GBP paring gains six days consecutively
For starters, the Pound has been one of the best-performing currencies in the better part of this year despite the Brexit drama. By mid-March, the Pound was strong at 3.4% year-to-date against the US dollar and only second to the Mexican Peso. Interestingly, this good performance was on the back of optimism by traders regarding a successful Brexit. The optimism was particularly highest when the PM initiated the cross-party talks to find an end to the debacle before the EU elections.
Unfortunately, the latest whispers about Brexit are tearing down the optimism. According to the pro-Brexit faction of the cabinet, the talks between the Labor Party and the ruling Conservative Party have failed to deliver six weeks later. Notably, a group of senior Tories and former cabinet members beseeched the PM not to compromise with the opposition. In particular, they argue that such a compromise would split the Tories right in the middle.
Softer jobs data exerting more pressure of the Pound
In the wake of the developments, the Pound dropped against the Euro on Monday. Notably, this becomes the sixth consecutive drop as the euro continues to firm. In the early morning trading hours on Tuesday, the Pound to euro exchange rate was at 1.152. According to knowledgeable observers, the current performance is the worst since September 2017.
Further pressure was piled on the Pound Sterling due to disappointing UK jobs data.
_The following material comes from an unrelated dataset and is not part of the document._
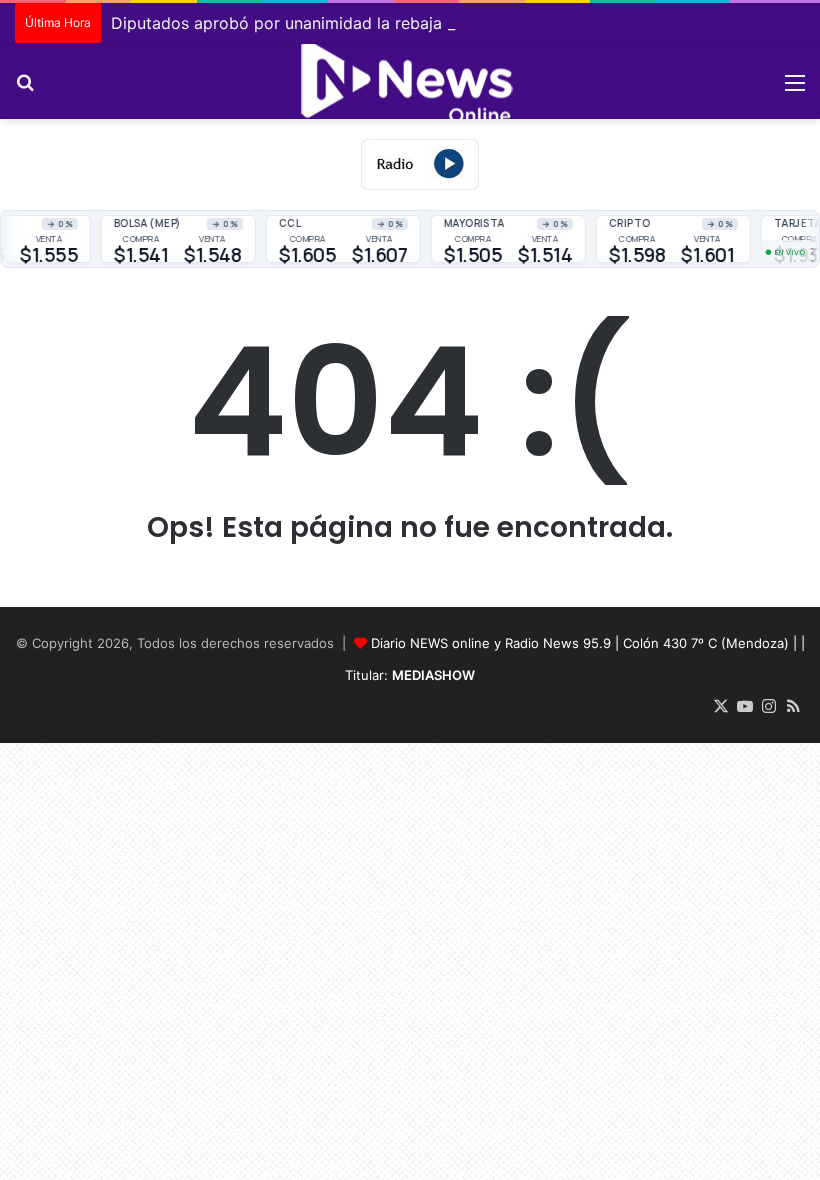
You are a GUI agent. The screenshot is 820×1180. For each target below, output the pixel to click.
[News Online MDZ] (410, 81)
Notably, the wages in the UK labor market for March grew by 3.2% against a market expectation of 3.4%. Also, employment data came in softer after the economy registered 99,000 jobs. This is way below the market expectation of 141,000. Nonetheless, the market experienced an unexpected decline in unemployment to 3.8%.
Investors counting heavily on a soft Brexit for the survival of the GBP
Although the data gives the Bank of England a room to wiggle and an option not to raise interest rates, the Pound is crumbling under the softer data. In particular, the disappointing data was also behind the GBP’s decline against the US dollar. To be sure, the USD/GBP exchange rate was up to around £0.7725 on Tuesday.
The decline of the pound sterling is a testimony that the Brexit debacle overshadowed the impressive performance on the unemployment front. To be sure, the last time the UK unemployment rate was at 3.8% was 44 years ago. However, traders seem to be much more worried about the twists in Brexit. As such, the market is waiting with bated breath as the PM works toward the conclusion of Brexit before the end of July.